§ **WORK TO COMPLETE**
The material below contains a line with "Task: Expand the Fornecedor dropdown" and a line with "How do I perform: Open". Copy exactly those two lines and all lines between them.

§ **SUPPLIED RECORDS**
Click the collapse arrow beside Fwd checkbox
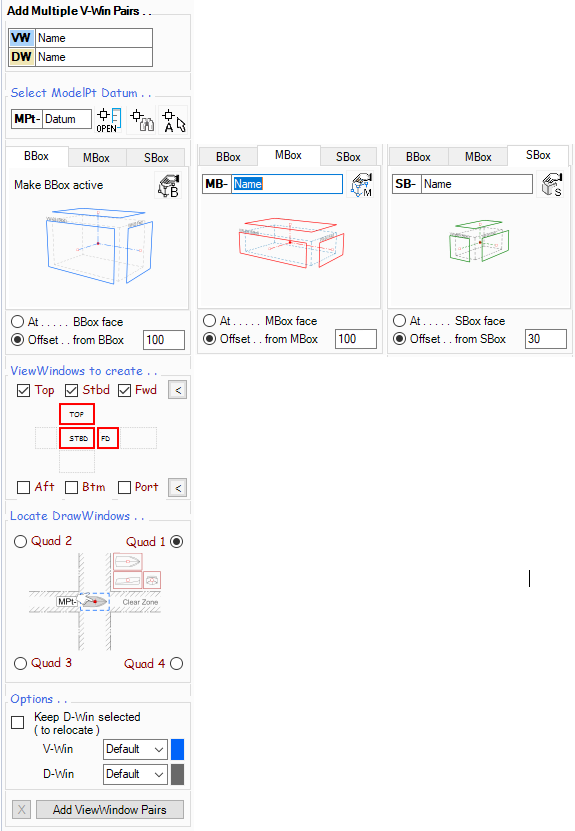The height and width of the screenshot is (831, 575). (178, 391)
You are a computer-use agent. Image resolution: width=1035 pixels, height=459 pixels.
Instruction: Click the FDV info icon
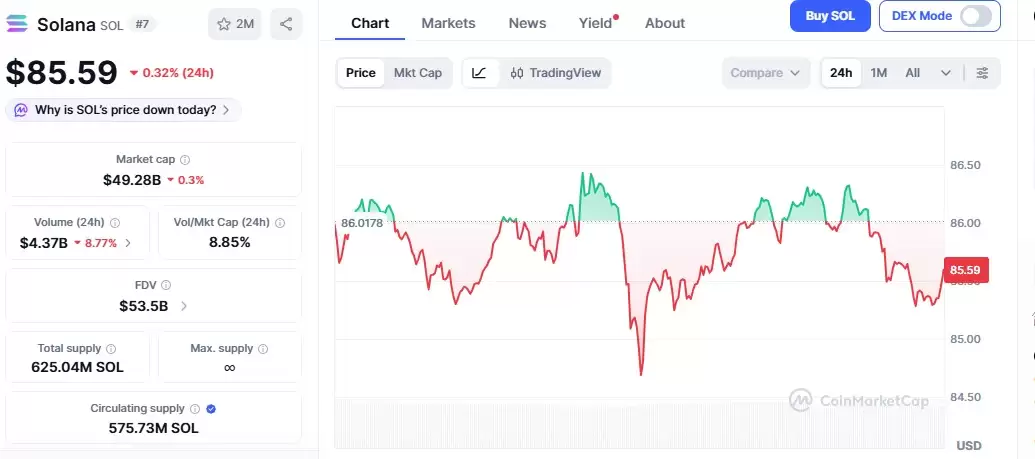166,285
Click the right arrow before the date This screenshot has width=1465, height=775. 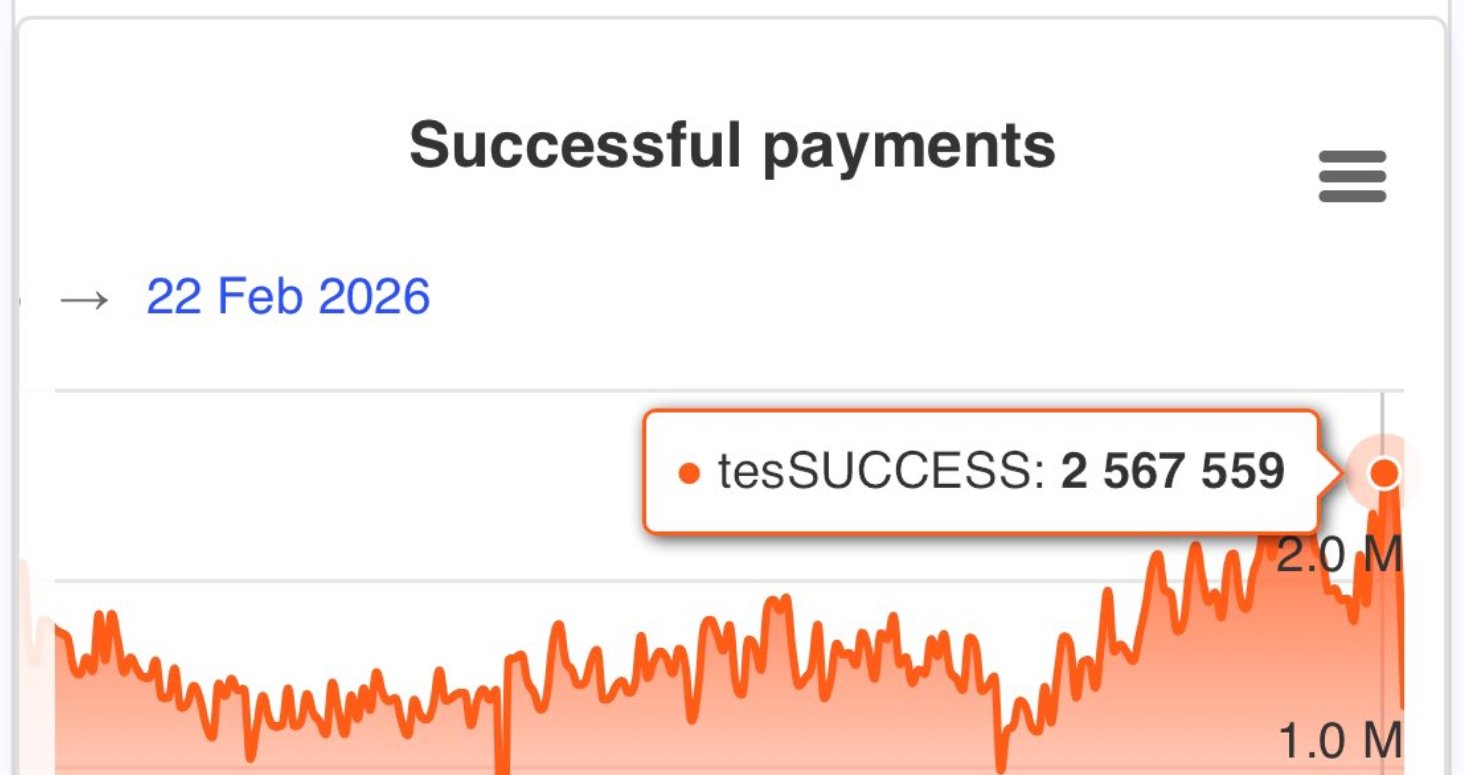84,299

...

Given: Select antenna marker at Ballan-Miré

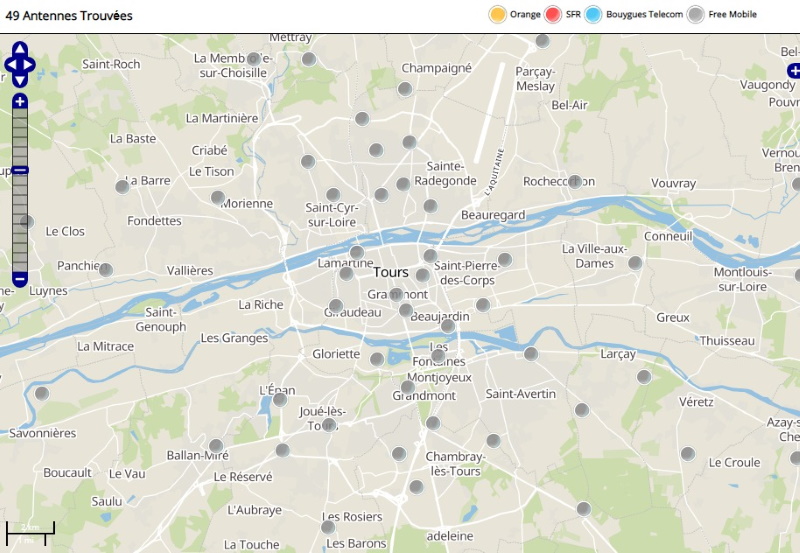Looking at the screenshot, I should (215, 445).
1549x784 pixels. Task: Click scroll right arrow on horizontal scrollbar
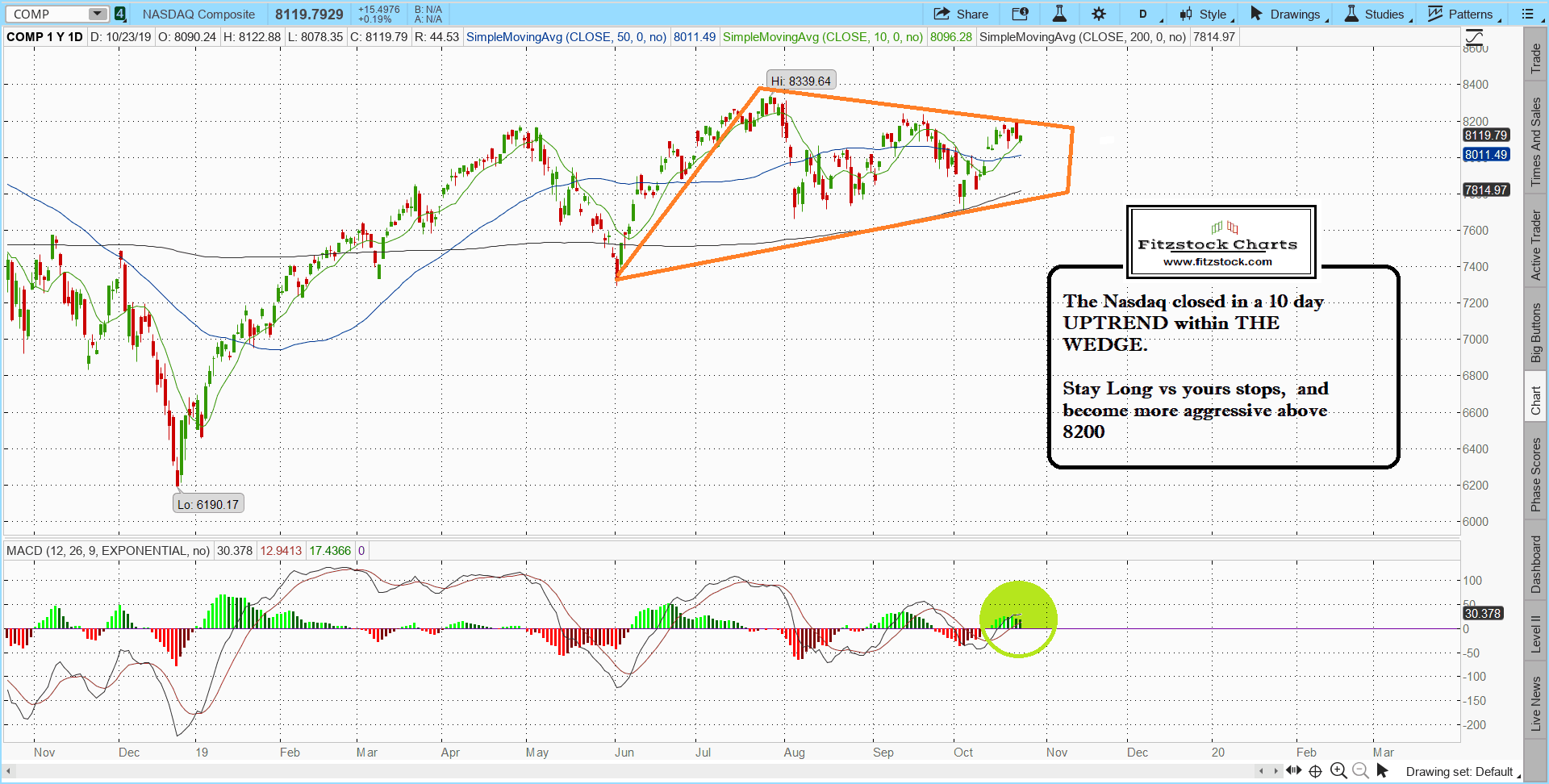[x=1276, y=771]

--

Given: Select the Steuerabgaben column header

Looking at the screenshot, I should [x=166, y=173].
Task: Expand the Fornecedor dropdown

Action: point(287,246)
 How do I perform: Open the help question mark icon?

§ **RESULT BELOW**
Task: Expand the Fornecedor dropdown

Action: point(287,246)
 How do I perform: Open the help question mark icon?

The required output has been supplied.